Decisions

Christmas Eve was great,  but there was that little nagging feeling. That feeling that something was missing. No matter how hard I tried, that feeling kept getting bigger as the day went on. Of course the inevitable awkward conversation did rear its head ("why aren't you going to your parents' for Christmas), and even that didn't bother me as much as that sinking feeling in my heart. Still I smiled, laughed and had fun until I had to drive home alone.

I cried from Pendelton to Fishers.

I cried harder when I couldn't find a store that was open to buy shrimp.

I cried all the way home, totally lost it when the life insurance check was in my mailbox, and cried all night when I should have been sleeping.

I cried some more the next morning, and if I had wanted to I probably could have cried all day.
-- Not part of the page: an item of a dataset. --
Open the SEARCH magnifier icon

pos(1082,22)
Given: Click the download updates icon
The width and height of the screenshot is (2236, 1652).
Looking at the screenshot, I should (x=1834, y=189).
Instead I made a choice. I chose that from that moment on, it was all about making this an amazing Christmas.  No more tears. No more feeling sorry for myself. I was going to get up, get out and enjoy the holiday with people who love me.

It was the right choice.

Sometimes it is easy to let the sadness and the darkness take over. You have to make the conscious decision to stand up and enjoy the positive things you do have in your life. It is okay to miss and mourn the things you have lost, but letting that pain run your life will never be a good strategy.  It only pushes people away and keeps you from enjoying your life. Choose the things that make you happy over wallowing in the things that make you sad. No one can fix you. You have to make the choice to at least try to bring light into your life.